KNOXVILLE, Tenn. — Cyber-attackers posted some city of Knoxville data to the dark web--possibly exposing personal information--after a June ransomware attack that still impacts city computers, a spokesperson said.
Attackers shut down the city's computer system in the early hours of June 11 and demanded approximately $393,137 in the cyber-currency bitcoin, city director of communications Kristin Farley said in an email to 10News Tuesday.
Initially, the city's chief operating officer said it appeared no financial or personal information had been compromised. In July the city said the attackers had begun posting personal files to the dark web.
"The threat actor did post some data taken from our file servers to the dark web," Farley wrote Tuesday. "We are working at this time with a technical contractor to determine what personally identifiable information may have been posted."
Farley said the city would send a notification letter to people impacted within a few weeks.
Ransomware allows hackers to use software to take control of a computer system. It's often done by outside operators trying to extort money from the system operator. Data is held in "ransom" until money is paid.

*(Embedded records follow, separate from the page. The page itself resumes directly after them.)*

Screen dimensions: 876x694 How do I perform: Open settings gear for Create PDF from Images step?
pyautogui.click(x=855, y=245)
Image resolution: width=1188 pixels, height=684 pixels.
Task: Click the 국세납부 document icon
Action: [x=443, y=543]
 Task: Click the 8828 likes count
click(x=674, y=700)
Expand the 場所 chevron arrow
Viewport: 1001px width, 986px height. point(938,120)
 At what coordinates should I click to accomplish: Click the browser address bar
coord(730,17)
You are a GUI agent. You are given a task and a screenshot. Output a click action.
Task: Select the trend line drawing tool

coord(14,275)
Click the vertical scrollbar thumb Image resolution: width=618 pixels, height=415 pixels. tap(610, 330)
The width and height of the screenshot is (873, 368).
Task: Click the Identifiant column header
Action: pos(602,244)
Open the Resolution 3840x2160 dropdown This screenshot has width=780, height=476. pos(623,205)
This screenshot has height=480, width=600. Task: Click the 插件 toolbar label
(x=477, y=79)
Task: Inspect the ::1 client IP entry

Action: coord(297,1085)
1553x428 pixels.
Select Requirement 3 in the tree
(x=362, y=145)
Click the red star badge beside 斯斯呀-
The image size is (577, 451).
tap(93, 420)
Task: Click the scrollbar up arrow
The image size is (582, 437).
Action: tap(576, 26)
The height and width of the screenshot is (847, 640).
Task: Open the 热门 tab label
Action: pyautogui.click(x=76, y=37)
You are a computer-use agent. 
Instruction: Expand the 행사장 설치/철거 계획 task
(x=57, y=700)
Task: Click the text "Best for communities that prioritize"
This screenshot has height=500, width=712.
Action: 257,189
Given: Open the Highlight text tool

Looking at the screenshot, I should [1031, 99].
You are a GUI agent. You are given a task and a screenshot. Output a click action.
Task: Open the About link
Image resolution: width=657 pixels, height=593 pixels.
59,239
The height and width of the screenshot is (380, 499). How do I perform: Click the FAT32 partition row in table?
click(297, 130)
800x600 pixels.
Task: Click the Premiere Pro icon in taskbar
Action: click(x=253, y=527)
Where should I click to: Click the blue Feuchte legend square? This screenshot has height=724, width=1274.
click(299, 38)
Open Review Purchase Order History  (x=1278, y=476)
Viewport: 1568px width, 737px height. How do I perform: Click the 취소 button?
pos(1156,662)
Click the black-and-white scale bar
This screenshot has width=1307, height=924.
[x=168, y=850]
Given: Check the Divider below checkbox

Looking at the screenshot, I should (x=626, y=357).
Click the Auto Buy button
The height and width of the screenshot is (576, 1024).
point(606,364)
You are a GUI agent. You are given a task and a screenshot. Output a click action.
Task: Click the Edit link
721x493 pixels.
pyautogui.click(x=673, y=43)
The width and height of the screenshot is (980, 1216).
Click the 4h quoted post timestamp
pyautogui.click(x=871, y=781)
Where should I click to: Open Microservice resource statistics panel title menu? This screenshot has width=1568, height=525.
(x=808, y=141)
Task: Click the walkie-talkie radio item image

The city did not pay the ransom, but instead hired two cyber-security firms to help trace the attack and re-gain control of the computer system. As of early August, the firms had billed the city $105,479.01.
Farley said 95% of the city's 1,500 computers, laptops and tablets impacted were back online Tuesday.
Brett Callow, a threat analyst for the online security firm Emsisoft, told 10News the attacker appears to be from a group using what's been dubbed DoppelPaymer.
Callow forwarded one file as an example that shows information such as address, phone and pay for a man hired by the city in 2019. Some of that information already is public under Tennessee law.
According to Callow, Knoxville is at least the fourth U.S. city to have its data stolen via DoppelPaymer. Others are Pensacola, Fla., Torrance, Calif., and Florence, Ala.
"There may be others that we do not know about," Callow said in an email.
Florence, hit this summer, is electing to pay the ransom, according to press reports.
The dark web, where some city information may be posted, is a shadowy section of the internet not accessible by traditional search engines. Frequently the site of illegal activity, it allows users to remain anonymous or untraceable.